Tuesday, December 21, 2010

Sports and Politics

Polling conducted by Scarborough USA, a joint project of Nielsen and Arbitron, showed that Republicans hold the edge among die-hard sports fans with only minor exceptions. NASCAR fans, like fans of the PGA and NFL, were broadly skewed to vote Republican and WWE fans tended to vote with the Democrats. I guess one mindless endeavor for each party is only fair.

Thankfully however, according to the same poll, fans of both of these culturally inspiring sports are less likely to vote than fans of the more cerebral and complicated competitions like college football and PGA tournaments. I guess there is some solace in that.

Sunday, December 19, 2010

Another Day Another Dollar

It's 4:00a.m. I am wakened by Brian going in and out of the house. There is two inches of snow and cold. The furnace runs and runs. I must get up to make sure he closed the door. He didn't.

On his return from his smoke shed..(he doesn't stay long because of the cold)..he confronts me and says .."There's a dead mouse upstairs." Like it's personally my fault.

I say, "Yes, I can tell. And wander back to my bed."

The downstairs door slams again. I get up..go down to make sure the door is shut. It is not. I say.."Brian, Quit this damn running in and out. I have to work today." He says, "There is a dead mouse upstairs." at which time I loose my temper and tell him to "get his %$# up there and find it and do something about it."

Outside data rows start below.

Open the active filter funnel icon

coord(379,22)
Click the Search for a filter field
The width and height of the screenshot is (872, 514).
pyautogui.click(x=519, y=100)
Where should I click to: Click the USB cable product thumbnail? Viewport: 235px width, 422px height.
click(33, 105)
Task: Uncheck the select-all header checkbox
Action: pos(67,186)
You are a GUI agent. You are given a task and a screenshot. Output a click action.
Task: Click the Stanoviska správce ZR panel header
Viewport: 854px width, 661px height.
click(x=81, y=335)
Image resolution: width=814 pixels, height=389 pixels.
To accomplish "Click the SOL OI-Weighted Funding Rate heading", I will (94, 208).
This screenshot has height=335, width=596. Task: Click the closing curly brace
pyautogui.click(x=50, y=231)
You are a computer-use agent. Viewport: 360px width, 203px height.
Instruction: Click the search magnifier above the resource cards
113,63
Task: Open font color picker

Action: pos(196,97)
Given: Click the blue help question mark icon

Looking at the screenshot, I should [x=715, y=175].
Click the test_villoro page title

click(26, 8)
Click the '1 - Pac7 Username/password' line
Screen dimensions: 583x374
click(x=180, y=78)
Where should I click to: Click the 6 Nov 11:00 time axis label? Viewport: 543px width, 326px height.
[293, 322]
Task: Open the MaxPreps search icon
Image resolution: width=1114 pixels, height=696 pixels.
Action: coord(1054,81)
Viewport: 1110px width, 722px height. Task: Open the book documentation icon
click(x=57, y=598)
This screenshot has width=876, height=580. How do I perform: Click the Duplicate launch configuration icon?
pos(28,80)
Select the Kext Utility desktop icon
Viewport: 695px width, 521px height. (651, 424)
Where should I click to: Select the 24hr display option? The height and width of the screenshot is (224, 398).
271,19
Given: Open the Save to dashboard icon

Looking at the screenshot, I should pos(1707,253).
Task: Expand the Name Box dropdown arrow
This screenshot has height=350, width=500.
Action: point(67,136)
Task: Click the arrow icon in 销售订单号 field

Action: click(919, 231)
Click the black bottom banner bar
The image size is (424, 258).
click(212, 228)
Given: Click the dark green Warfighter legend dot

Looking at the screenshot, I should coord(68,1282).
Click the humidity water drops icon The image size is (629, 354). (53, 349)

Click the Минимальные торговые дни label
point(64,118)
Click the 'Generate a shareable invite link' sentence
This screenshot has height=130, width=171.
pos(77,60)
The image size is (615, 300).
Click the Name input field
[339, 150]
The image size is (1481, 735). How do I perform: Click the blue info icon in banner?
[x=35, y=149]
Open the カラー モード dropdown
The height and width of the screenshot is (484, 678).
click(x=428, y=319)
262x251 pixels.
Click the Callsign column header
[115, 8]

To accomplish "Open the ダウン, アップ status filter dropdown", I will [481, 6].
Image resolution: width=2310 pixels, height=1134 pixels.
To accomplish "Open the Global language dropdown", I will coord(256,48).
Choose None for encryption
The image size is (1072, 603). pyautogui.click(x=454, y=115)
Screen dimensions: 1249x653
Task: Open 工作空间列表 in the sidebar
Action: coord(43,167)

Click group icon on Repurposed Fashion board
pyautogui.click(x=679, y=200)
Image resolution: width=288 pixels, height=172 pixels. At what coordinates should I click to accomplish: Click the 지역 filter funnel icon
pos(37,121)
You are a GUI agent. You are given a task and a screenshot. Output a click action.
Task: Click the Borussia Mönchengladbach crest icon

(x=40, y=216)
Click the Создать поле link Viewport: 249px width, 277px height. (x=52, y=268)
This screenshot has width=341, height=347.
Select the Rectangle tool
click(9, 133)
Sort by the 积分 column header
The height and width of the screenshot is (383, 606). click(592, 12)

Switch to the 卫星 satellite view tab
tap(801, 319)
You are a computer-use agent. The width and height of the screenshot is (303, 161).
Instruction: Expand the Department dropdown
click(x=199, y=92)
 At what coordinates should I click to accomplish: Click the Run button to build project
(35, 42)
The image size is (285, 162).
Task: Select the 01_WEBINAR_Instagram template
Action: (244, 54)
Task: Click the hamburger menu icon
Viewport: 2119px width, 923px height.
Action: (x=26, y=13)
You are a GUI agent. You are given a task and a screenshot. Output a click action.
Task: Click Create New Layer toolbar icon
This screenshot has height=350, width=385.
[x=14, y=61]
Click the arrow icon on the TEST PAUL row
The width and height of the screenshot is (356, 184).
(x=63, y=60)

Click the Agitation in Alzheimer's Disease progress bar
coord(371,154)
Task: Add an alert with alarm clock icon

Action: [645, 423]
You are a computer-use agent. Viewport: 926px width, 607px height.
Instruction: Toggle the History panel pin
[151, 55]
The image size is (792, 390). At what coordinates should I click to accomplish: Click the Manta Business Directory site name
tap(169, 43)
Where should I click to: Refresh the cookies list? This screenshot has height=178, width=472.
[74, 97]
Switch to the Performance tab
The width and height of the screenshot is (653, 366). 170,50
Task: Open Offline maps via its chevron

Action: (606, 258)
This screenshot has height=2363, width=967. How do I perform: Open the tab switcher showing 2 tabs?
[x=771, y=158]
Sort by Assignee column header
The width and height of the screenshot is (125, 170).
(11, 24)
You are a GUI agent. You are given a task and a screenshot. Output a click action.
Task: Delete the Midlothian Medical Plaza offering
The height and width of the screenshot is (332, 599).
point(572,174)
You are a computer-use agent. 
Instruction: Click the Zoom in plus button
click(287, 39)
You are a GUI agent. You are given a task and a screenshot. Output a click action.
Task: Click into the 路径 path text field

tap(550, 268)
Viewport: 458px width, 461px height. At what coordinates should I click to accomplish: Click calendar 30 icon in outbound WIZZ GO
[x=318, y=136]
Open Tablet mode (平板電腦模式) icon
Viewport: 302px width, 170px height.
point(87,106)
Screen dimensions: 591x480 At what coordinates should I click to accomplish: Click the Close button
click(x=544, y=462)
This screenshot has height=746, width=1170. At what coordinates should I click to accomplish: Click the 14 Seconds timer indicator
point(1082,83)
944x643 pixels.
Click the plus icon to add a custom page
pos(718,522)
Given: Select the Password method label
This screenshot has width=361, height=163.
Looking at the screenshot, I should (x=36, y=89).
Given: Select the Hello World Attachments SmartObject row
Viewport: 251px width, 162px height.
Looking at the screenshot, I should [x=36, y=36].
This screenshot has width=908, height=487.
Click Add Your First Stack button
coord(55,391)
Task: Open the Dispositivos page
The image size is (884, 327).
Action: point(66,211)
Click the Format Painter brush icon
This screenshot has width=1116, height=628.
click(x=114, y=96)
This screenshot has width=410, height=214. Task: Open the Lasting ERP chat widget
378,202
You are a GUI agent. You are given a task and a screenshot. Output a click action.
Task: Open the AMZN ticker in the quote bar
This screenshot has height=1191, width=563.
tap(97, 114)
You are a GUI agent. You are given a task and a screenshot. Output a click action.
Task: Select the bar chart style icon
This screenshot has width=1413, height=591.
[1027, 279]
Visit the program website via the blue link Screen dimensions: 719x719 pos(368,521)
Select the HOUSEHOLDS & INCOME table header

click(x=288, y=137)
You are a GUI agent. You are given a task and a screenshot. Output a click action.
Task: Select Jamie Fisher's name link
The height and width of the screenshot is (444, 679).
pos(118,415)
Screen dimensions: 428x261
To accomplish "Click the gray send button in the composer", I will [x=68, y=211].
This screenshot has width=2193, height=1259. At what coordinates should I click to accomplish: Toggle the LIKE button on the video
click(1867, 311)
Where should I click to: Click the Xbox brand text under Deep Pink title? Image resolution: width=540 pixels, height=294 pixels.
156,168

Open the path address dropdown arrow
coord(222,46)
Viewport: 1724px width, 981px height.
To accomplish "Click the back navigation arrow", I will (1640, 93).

He gets a huge wad of paper towel. (He is very fastidious about THAT sort of thing.) It doesn't take long for him to find the dead creature. I think it had tripped and broke its neck over one of the piles of rubble in his room. He nearly runs down the stairs and out the back to dispose of it.

He wants to know how long will it smell bad in his room. I have lost patience and I want to go back to bed.

"Probably forever," I say, "but light a candle anyway. If nothing else it will appease the spirits."

He looks at me like I'm nuts and I am always nuts at 4:oo a.m. so I wander back to my bed.